Hedge fund manager SQN, which owns 4 percent of Yelp shares, released a presentation on Jan. 16, about the company’s “significant underperformance,” and said that based on its own research “an immediate sale to a private equity firm could yield a $47 to $50 stock price.” The shares are currently trading at $37.59.
Yelp co-founder and CEO Jeremy Stoppelman and the board have now tapped Evercore to work with the company and explore the market, but the bank hasn’t started running a sales process, said the people, who asked not to be named because the matter is confidential. At the current market valuation of over $3 billion, there are few, if any, “credible buyers,” one of the people said.
Representatives from Yelp and Evercore declined to comment.
SQN’s report suggests that the company is worth $4 billion or more. But SQN, a technology-focused hedge fund with more than $1.1 billion in assets, is a virtual unknown in the world of activist investing, where Carl Icahn, Bill Ackman and Daniel Loeb are among the most recognizable and influential players. Yelp is SQN’s first activist investment.
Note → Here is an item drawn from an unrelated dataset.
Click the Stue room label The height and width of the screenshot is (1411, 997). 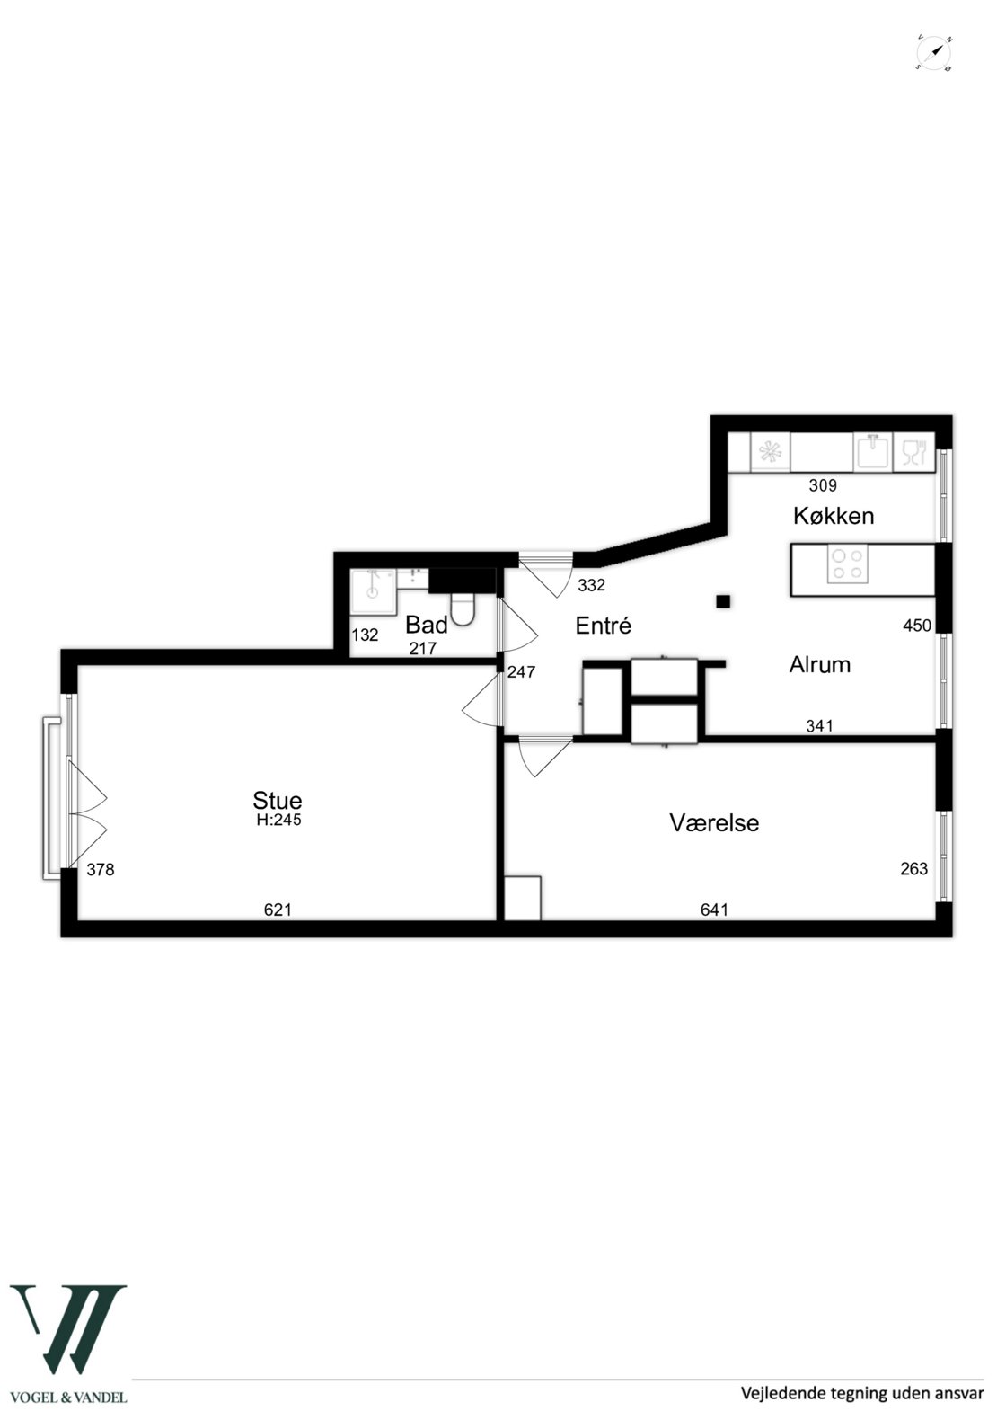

Yelp has struggled to fend off competition from Google, which is both the largest search engine and a rival in the reviews market. Google reviews and Instagram photos of food and restaurants have given consumers new ways to find recommendations for restaurants.
Yelp has also lagged behind other companies that offer tools and technology to measure the effectiveness of ad spend, and has failed to keep up with Google’s local discovery features, SQN claimed in its investor presentation.
Shares of Yelp have plunged by more than half over the past five years and are down 15 percent in the past 12 months. SQN said that Yelp has underperformed the Russell 2000 Technology Index by 117 percent and its own peer group by about 74 percent over the last half-decade.
Yelp has been on the M&A market in the past. The company hired Goldman Sachs to run a sales process in 2015. That effort ended when Stoppelman decided not to move forward despite having several interested buyers, people familiar with the matter said at the time.
The Evercore-led process could end up with the company looking for a buyer, especially if Yelp shares were to fall, sources told CNBC. Yelp hasn’t made any decisions about selling this time around, the people said.
SQN said in an email to CNBC that it knows of “multiple buyers” that would be interested in buying Yelp.
Here’s the firm’s full statement.
As we made clear in our detailed presentation released in January, SQN believes there are multiple pathways to significant value creation at Yelp, including through the company remaining public and implementing our recommendations, or through a sale of the company to a large universe of private or strategic buyers. We are unclear on how anyone could credibly state that potential buyers don’t exist without having run a fulsome strategic process. As we’ve previously stated, we know of multiple buyers who would be interested, and we believe these potential acquirers would be eager to participate in such a process.